Por Rita Ferreira
Vamos conferir nossa história de acesso aos cargos de poder, por meio do voto, e saber quais mecanismos foram criados para enfrentar a problemática da sub-representatividade de gênero?
As mulheres são a maioria da população brasileira e, consequentemente, do eleitorado. Segundo o Tribunal Superior Eleitoral (TSE), somos 52,5% das pessoas que votam, contudo, estes números não refletem a representatividade feminina na política.
Pesquisas elaboradas pelo TSE e pela ONU Mulheres demonstram a persistência de obstáculos no acesso das mulheres aos cargos de tomada de decisão, evidenciando o longo caminho que o Brasil tem a percorrer para alcançar tanto a equidade de gênero quanto a racial. No país, as mulheres negras são o maior segmento da população, 28%, segundo o Instituto Brasileiro de Geografia e Estatística (IBGE). Porém, elas são as menos representadas nas instâncias de poder, uma vez que apenas 6% das vereadoras eleitas, em 2020, eram negras. Vale ressaltar que, em 53% das cidades brasileiras, nenhuma mulher negra ocupa a Câmara Municipal.
Ao longo da história, fomos afastadas da vida política e tivemos que lutar muito para conquistar o direito ao voto, que somente foi obtido na década de 1940. Votarmos e sermos votadas é uma história recente, no entanto, o que não é recente é a violência que as mulheres sofrem. E, na política, isso não é diferente.
A violência política de gênero constitui uma das principais barreiras para as mulheres usufruírem de seus direitos, sem mencionar os obstáculos adicionais, referentes à interseccionalidade, ou seja, discriminações cruzadas, experimentadas por mulheres negras, jovens, LGBTQIA+, com deficiência, indígenas, entre outras.

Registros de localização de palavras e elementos

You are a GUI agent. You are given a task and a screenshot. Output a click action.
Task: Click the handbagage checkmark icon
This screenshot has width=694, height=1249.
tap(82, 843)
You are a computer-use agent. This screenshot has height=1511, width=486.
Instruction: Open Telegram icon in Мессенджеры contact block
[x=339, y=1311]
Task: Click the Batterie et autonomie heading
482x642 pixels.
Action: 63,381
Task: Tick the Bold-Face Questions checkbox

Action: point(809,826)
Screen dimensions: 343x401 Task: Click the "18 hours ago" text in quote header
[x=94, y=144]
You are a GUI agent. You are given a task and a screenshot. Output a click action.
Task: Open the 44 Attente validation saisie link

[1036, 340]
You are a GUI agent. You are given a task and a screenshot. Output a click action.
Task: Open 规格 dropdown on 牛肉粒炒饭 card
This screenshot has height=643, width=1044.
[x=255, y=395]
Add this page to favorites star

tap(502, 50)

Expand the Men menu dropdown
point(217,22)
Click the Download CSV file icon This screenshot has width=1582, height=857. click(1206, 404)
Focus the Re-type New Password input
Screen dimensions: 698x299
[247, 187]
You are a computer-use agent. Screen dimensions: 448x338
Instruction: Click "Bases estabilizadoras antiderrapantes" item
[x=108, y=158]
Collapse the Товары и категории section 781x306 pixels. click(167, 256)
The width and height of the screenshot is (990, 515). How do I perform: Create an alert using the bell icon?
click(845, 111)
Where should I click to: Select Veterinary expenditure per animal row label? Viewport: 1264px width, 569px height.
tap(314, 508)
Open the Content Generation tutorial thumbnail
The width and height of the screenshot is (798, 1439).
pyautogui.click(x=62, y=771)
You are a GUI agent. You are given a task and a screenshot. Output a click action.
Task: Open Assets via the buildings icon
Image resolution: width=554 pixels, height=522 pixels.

— Partes do exercício —
1) Transcreva na íntegra o texto sobre a representatividade feminina na política.
2) Formate como lista numerada as linhas dos registros que começam na linha com "Task: Tick the Bold-Face Questions checkbox" e seguem até a linha com "[1036, 340]", incluindo as duas. Deixe de fora as linhas em branco.

— Respostas às tarefas —
1)
Por Rita Ferreira
Vamos conferir nossa história de acesso aos cargos de poder, por meio do voto, e saber quais mecanismos foram criados para enfrentar a problemática da sub-representatividade de gênero?
As mulheres são a maioria da população brasileira e, consequentemente, do eleitorado. Segundo o Tribunal Superior Eleitoral (TSE), somos 52,5% das pessoas que votam, contudo, estes números não refletem a representatividade feminina na política.
Pesquisas elaboradas pelo TSE e pela ONU Mulheres demonstram a persistência de obstáculos no acesso das mulheres aos cargos de tomada de decisão, evidenciando o longo caminho que o Brasil tem a percorrer para alcançar tanto a equidade de gênero quanto a racial. No país, as mulheres negras são o maior segmento da população, 28%, segundo o Instituto Brasileiro de Geografia e Estatística (IBGE). Porém, elas são as menos representadas nas instâncias de poder, uma vez que apenas 6% das vereadoras eleitas, em 2020, eram negras. Vale ressaltar que, em 53% das cidades brasileiras, nenhuma mulher negra ocupa a Câmara Municipal.
Ao longo da história, fomos afastadas da vida política e tivemos que lutar muito para conquistar o direito ao voto, que somente foi obtido na década de 1940. Votarmos e sermos votadas é uma história recente, no entanto, o que não é recente é a violência que as mulheres sofrem. E, na política, isso não é diferente.
A violência política de gênero constitui uma das principais barreiras para as mulheres usufruírem de seus direitos, sem mencionar os obstáculos adicionais, referentes à interseccionalidade, ou seja, discriminações cruzadas, experimentadas por mulheres negras, jovens, LGBTQIA+, com deficiência, indígenas, entre outras.

2)
1. Task: Tick the Bold-Face Questions checkbox
2. Action: point(809,826)
3. Screen dimensions: 343x401 Task: Click the "18 hours ago" text in quote header
4. [x=94, y=144]
5. You are a GUI agent. You are given a task and a screenshot. Output a click action.
6. Task: Open the 44 Attente validation saisie link
7. [1036, 340]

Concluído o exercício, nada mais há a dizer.